[Stored records]
****************
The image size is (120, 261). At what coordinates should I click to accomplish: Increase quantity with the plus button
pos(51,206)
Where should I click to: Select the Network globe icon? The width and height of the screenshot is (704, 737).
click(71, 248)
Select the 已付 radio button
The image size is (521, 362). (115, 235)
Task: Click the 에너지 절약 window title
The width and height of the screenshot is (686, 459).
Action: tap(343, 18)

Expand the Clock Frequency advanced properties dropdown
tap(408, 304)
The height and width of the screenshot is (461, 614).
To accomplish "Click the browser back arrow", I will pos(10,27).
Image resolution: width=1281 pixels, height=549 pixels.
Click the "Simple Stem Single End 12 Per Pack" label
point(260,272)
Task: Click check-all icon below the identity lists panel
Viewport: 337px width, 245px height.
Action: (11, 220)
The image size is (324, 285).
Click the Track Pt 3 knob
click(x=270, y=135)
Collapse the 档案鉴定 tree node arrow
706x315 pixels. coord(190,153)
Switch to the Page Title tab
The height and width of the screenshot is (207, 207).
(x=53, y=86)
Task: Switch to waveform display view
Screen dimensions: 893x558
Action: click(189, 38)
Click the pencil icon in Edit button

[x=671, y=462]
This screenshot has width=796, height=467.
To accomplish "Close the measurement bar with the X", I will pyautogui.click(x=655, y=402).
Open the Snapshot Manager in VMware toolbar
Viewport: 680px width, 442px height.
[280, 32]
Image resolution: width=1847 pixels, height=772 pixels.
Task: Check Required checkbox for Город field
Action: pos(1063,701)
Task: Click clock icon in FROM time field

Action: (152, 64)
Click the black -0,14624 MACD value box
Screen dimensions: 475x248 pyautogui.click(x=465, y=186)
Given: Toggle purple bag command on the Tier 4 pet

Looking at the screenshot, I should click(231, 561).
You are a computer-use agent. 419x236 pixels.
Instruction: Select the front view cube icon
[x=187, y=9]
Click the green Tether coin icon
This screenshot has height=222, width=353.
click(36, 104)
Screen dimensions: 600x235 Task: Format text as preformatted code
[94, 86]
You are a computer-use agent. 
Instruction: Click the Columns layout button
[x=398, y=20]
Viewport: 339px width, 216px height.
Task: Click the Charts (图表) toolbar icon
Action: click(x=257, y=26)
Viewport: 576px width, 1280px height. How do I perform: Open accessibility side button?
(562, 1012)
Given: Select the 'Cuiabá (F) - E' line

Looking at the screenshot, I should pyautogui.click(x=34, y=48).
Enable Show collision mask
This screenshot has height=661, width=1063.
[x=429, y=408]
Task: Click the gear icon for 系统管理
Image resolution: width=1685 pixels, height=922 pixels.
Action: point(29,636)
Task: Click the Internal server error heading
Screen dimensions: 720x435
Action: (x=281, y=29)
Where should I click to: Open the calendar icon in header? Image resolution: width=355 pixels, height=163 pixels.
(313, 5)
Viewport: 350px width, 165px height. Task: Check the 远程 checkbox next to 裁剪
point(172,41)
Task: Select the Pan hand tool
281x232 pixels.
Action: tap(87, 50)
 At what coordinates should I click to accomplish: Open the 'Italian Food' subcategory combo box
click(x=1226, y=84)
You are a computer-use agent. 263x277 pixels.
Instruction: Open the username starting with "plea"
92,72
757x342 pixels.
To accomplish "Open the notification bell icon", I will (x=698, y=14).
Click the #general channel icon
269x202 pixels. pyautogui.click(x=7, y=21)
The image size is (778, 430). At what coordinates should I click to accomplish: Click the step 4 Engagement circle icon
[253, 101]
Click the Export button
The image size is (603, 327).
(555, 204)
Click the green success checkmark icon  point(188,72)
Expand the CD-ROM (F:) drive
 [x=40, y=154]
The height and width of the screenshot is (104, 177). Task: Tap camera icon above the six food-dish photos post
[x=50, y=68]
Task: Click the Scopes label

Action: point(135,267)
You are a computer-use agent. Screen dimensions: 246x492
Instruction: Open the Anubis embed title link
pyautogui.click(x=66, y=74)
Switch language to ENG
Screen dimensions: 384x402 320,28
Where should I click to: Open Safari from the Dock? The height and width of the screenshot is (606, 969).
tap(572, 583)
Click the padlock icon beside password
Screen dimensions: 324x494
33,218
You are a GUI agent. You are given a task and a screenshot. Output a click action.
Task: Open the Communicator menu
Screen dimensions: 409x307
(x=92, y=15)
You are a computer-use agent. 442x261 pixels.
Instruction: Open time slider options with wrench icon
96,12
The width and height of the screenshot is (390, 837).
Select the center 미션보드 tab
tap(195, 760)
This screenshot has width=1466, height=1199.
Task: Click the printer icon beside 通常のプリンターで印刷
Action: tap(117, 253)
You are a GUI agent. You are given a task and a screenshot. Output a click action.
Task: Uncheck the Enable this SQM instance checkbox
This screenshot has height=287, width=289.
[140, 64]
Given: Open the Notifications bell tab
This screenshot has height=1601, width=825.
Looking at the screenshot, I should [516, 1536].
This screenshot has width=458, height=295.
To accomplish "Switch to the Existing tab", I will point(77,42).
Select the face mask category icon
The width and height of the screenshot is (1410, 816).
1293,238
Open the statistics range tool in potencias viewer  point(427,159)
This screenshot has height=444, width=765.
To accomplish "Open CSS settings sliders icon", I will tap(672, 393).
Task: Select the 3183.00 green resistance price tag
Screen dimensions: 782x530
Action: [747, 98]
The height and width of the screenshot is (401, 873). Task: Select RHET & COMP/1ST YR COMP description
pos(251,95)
****************
• **TASK DETAILS**
Every line above should be reproduced precisely.

• **RESPONSE AREA**
The image size is (120, 261). At what coordinates should I click to accomplish: Increase quantity with the plus button
pos(51,206)
Where should I click to: Select the Network globe icon? The width and height of the screenshot is (704, 737).
click(71, 248)
Select the 已付 radio button
The image size is (521, 362). (115, 235)
Task: Click the 에너지 절약 window title
The width and height of the screenshot is (686, 459).
Action: tap(343, 18)

Expand the Clock Frequency advanced properties dropdown
tap(408, 304)
The height and width of the screenshot is (461, 614).
To accomplish "Click the browser back arrow", I will pos(10,27).
Image resolution: width=1281 pixels, height=549 pixels.
Click the "Simple Stem Single End 12 Per Pack" label
point(260,272)
Task: Click check-all icon below the identity lists panel
Viewport: 337px width, 245px height.
Action: (11, 220)
The image size is (324, 285).
Click the Track Pt 3 knob
click(x=270, y=135)
Collapse the 档案鉴定 tree node arrow
706x315 pixels. coord(190,153)
Switch to the Page Title tab
The height and width of the screenshot is (207, 207).
(x=53, y=86)
Task: Switch to waveform display view
Screen dimensions: 893x558
Action: click(189, 38)
Click the pencil icon in Edit button

[x=671, y=462]
This screenshot has width=796, height=467.
To accomplish "Close the measurement bar with the X", I will pyautogui.click(x=655, y=402).
Open the Snapshot Manager in VMware toolbar
Viewport: 680px width, 442px height.
[280, 32]
Image resolution: width=1847 pixels, height=772 pixels.
Task: Check Required checkbox for Город field
Action: pos(1063,701)
Task: Click clock icon in FROM time field

Action: (152, 64)
Click the black -0,14624 MACD value box
Screen dimensions: 475x248 pyautogui.click(x=465, y=186)
Given: Toggle purple bag command on the Tier 4 pet

Looking at the screenshot, I should click(231, 561).
You are a computer-use agent. 419x236 pixels.
Instruction: Select the front view cube icon
[x=187, y=9]
Click the green Tether coin icon
This screenshot has height=222, width=353.
click(36, 104)
Screen dimensions: 600x235 Task: Format text as preformatted code
[94, 86]
You are a computer-use agent. 
Instruction: Click the Columns layout button
[x=398, y=20]
Viewport: 339px width, 216px height.
Task: Click the Charts (图表) toolbar icon
Action: click(x=257, y=26)
Viewport: 576px width, 1280px height. How do I perform: Open accessibility side button?
(562, 1012)
Given: Select the 'Cuiabá (F) - E' line

Looking at the screenshot, I should pyautogui.click(x=34, y=48).
Enable Show collision mask
This screenshot has height=661, width=1063.
[x=429, y=408]
Task: Click the gear icon for 系统管理
Image resolution: width=1685 pixels, height=922 pixels.
Action: point(29,636)
Task: Click the Internal server error heading
Screen dimensions: 720x435
Action: (x=281, y=29)
Where should I click to: Open the calendar icon in header? Image resolution: width=355 pixels, height=163 pixels.
(313, 5)
Viewport: 350px width, 165px height. Task: Check the 远程 checkbox next to 裁剪
point(172,41)
Task: Select the Pan hand tool
281x232 pixels.
Action: tap(87, 50)
 At what coordinates should I click to accomplish: Open the 'Italian Food' subcategory combo box
click(x=1226, y=84)
You are a computer-use agent. 263x277 pixels.
Instruction: Open the username starting with "plea"
92,72
757x342 pixels.
To accomplish "Open the notification bell icon", I will (x=698, y=14).
Click the #general channel icon
269x202 pixels. pyautogui.click(x=7, y=21)
The image size is (778, 430). At what coordinates should I click to accomplish: Click the step 4 Engagement circle icon
[253, 101]
Click the Export button
The image size is (603, 327).
(555, 204)
Click the green success checkmark icon  point(188,72)
Expand the CD-ROM (F:) drive
 [x=40, y=154]
The height and width of the screenshot is (104, 177). Task: Tap camera icon above the six food-dish photos post
[x=50, y=68]
Task: Click the Scopes label

Action: point(135,267)
You are a computer-use agent. Screen dimensions: 246x492
Instruction: Open the Anubis embed title link
pyautogui.click(x=66, y=74)
Switch language to ENG
Screen dimensions: 384x402 320,28
Where should I click to: Open Safari from the Dock? The height and width of the screenshot is (606, 969).
tap(572, 583)
Click the padlock icon beside password
Screen dimensions: 324x494
33,218
You are a GUI agent. You are given a task and a screenshot. Output a click action.
Task: Open the Communicator menu
Screen dimensions: 409x307
(x=92, y=15)
You are a computer-use agent. 442x261 pixels.
Instruction: Open time slider options with wrench icon
96,12
The width and height of the screenshot is (390, 837).
Select the center 미션보드 tab
tap(195, 760)
This screenshot has width=1466, height=1199.
Task: Click the printer icon beside 通常のプリンターで印刷
Action: tap(117, 253)
You are a GUI agent. You are given a task and a screenshot. Output a click action.
Task: Uncheck the Enable this SQM instance checkbox
This screenshot has height=287, width=289.
[140, 64]
Given: Open the Notifications bell tab
This screenshot has height=1601, width=825.
Looking at the screenshot, I should [516, 1536].
This screenshot has width=458, height=295.
To accomplish "Switch to the Existing tab", I will point(77,42).
Select the face mask category icon
The width and height of the screenshot is (1410, 816).
1293,238
Open the statistics range tool in potencias viewer  point(427,159)
This screenshot has height=444, width=765.
To accomplish "Open CSS settings sliders icon", I will tap(672, 393).
Task: Select the 3183.00 green resistance price tag
Screen dimensions: 782x530
Action: [747, 98]
The height and width of the screenshot is (401, 873). Task: Select RHET & COMP/1ST YR COMP description
pos(251,95)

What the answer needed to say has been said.